El empresario canadiense Greg Bailey decidió invertir en la liga internacional de vela profesional SailGP, tras evaluar diferentes opciones en el ámbito deportivo como clubes de fútbol de la Premier League. Su elección respondió a un criterio económico, priorizando inversiones que prometieran rentabilidad, lo que lo llevó a descartar la mayoría de los equipos de fútbol tradicionales.
Bailey se convirtió en propietario del equipo canadiense de SailGP hace dos años, una liga que ha atraído a celebridades deportivas y del entretenimiento como Kylian Mbappé, Anne Hathaway, Hugh Jackman y Ryan Reynolds. A pesar de no tener antecedentes ni experiencia en deportes náuticos – salvo algo de windsurf en su juventud –, el empresario se involucró motivado por las perspectivas financieras y el atractivo de la competición.

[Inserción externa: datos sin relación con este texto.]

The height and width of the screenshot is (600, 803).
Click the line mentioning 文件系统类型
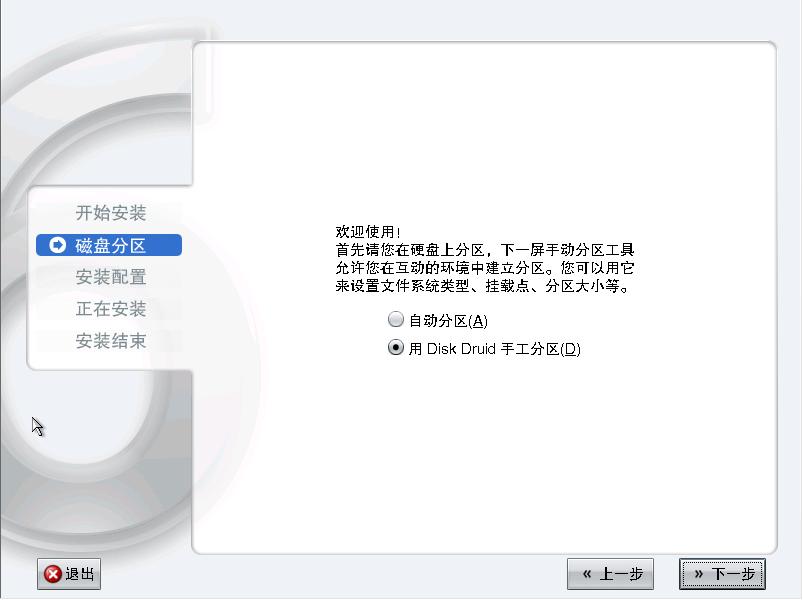[483, 286]
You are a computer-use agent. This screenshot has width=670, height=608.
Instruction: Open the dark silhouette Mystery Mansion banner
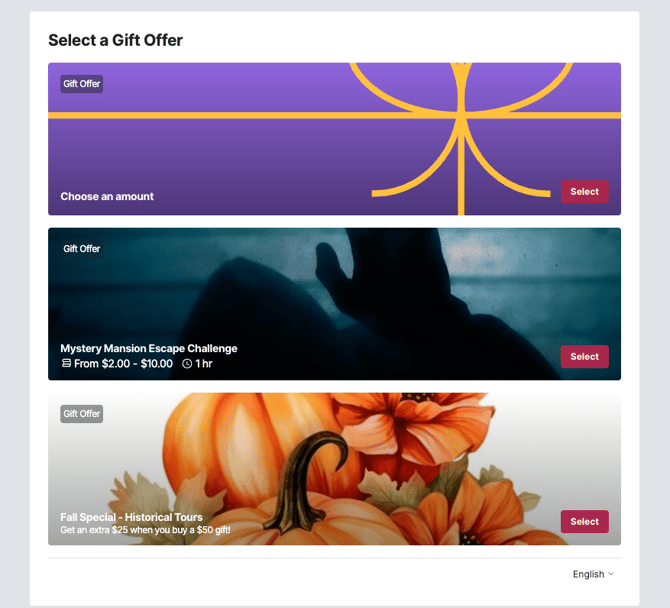334,304
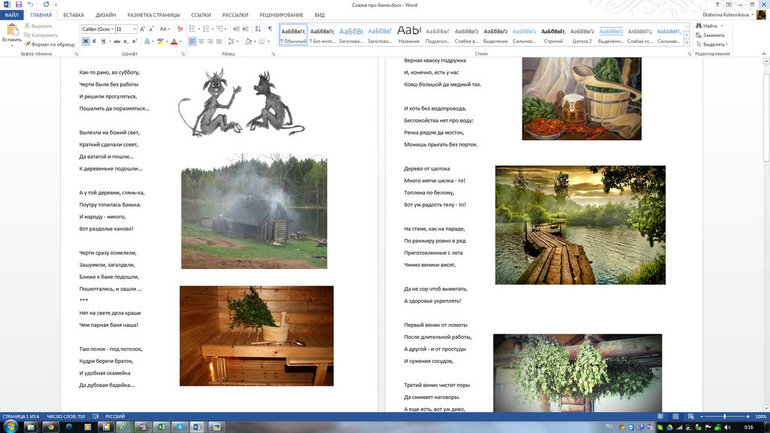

Tras su exitoso recorrido en biotecnología, incluyendo la venta de la empresa Medivation a Pfizer por una cifra multimillonaria, Bailey recibió múltiples propuestas para invertir en deportes. Fue una oportunidad de compra de la franquicia canadiense de SailGP lo que finalmente captó su interés, especialmente cuando se enteró de que el equipo original estaba en riesgo de desaparecer.
Para compensar su falta de experiencia en vela, Bailey se asoció con Phil Kennard, quien aporta amplio conocimiento del mundo deportivo y de la venta de patrocinios, habiendo trabajado previamente en Fórmula 1, la America's Cup y el European PGA. Bajo esta colaboración, revisaron las cifras y decidieron seguir adelante con la inversión.

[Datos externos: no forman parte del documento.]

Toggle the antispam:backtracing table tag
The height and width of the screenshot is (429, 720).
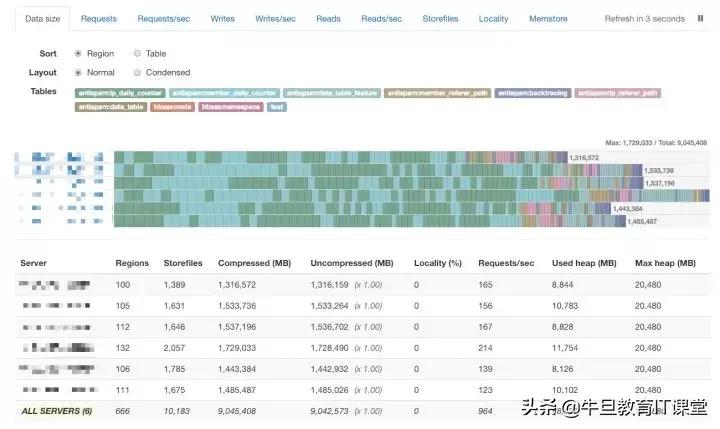click(533, 93)
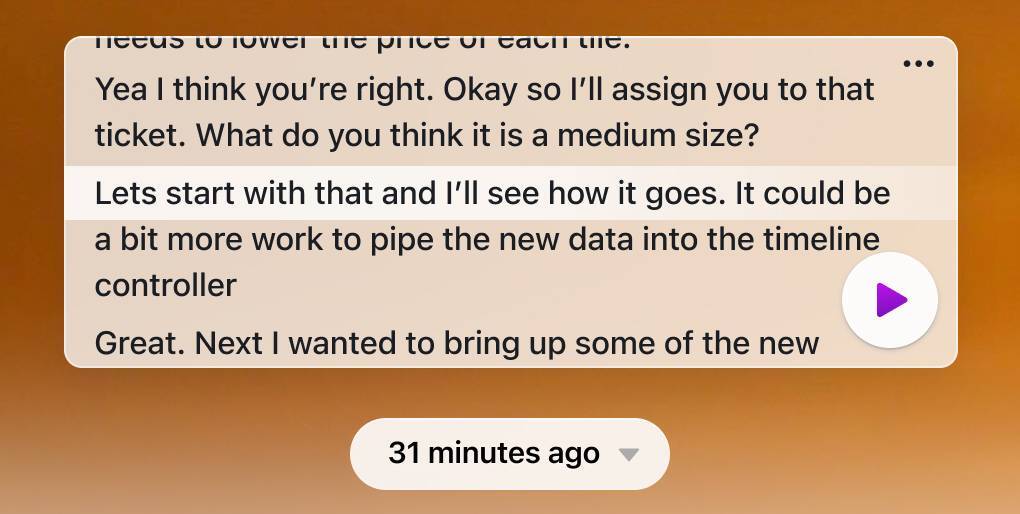Click the word "assign" in the transcript
The image size is (1020, 514).
pyautogui.click(x=659, y=90)
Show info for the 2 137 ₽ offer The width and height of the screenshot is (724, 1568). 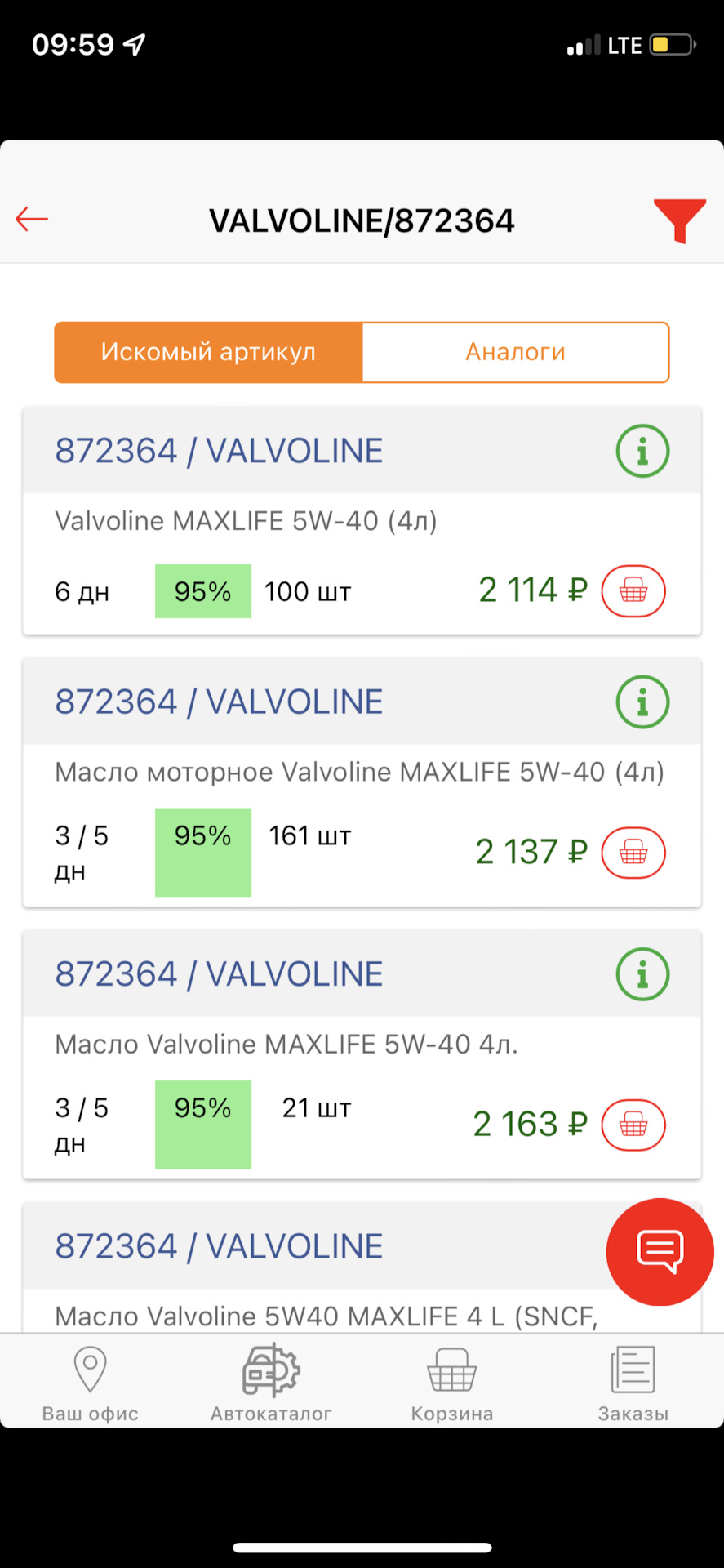coord(642,702)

Entre los factores que destacó Bailey para valorar la propuesta de SailGP estuvo la exclusividad y la experiencia que ofrece el evento, como el acceso para inversores a las embarcaciones, entrenamientos y el Adrenaline Lounge, un espacio VIP con asistentes de alto poder adquisitivo. Este entorno permite desarrollar oportunidades de networking y posibles colaboraciones futuras.

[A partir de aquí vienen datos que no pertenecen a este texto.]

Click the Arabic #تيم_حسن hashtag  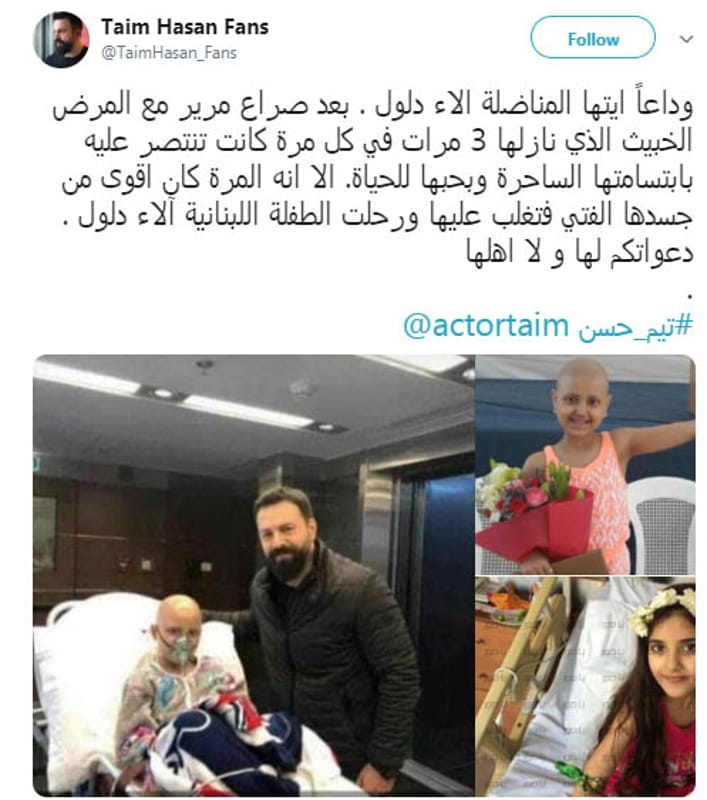click(636, 327)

Bailey valoró también el esfuerzo de la organización para mantener una competición equilibrada, con un tope de gasto anual por equipo y un diseño de barcos que garantiza igualdad técnica en la cancha de regata. Sin embargo, manifestó su frustración por navegar en escenarios con poco viento, como algunas etapas en Ginebra, Dubái y Abu Dhabi, lo que afecta la velocidad y espectáculo de las embarcaciones.
En términos de crecimiento mediático, reconoció que la liga aún no ha alcanzado un nivel de visibilidad masiva, y que la audiencia está migrando hacia formatos rápidos y resumidos en plataformas digitales como YouTube y TikTok, lo que exige adaptaciones en el contenido.
El respaldo de Larry Ellison, cofundador de SailGP y magnate tecnológico, sumó confianza a los propietarios de franquicia. La posible transición en la continuidad del apoyo financiero de Ellison genera expectativas sobre la sostenibilidad futura de la liga. Bailey considera que SailGP está cerca de alcanzar ese punto de estabilidad que atraería nuevos inversores importantes.
Aunque sigue evaluando oportunidades en fútbol europeo, incluyendo al club portugués Braga por su modelo rentable y su academia formativa, Bailey mantiene reservas debido al limitado número de clubes con resultados financieros positivos. También mostró interés en proyectos como la European NBA, pero subrayó la alta competencia entre inversores en sectores ya consolidados.
Al llegar al equipo canadiense cuando estuvo cerca de desaparecer, Bailey valoró el entusiasmo de la afición local, destacando la gran respuesta del público en Halifax durante una de las fechas de la competición, lo que subrayó el impacto comunitario logrado en poco tiempo.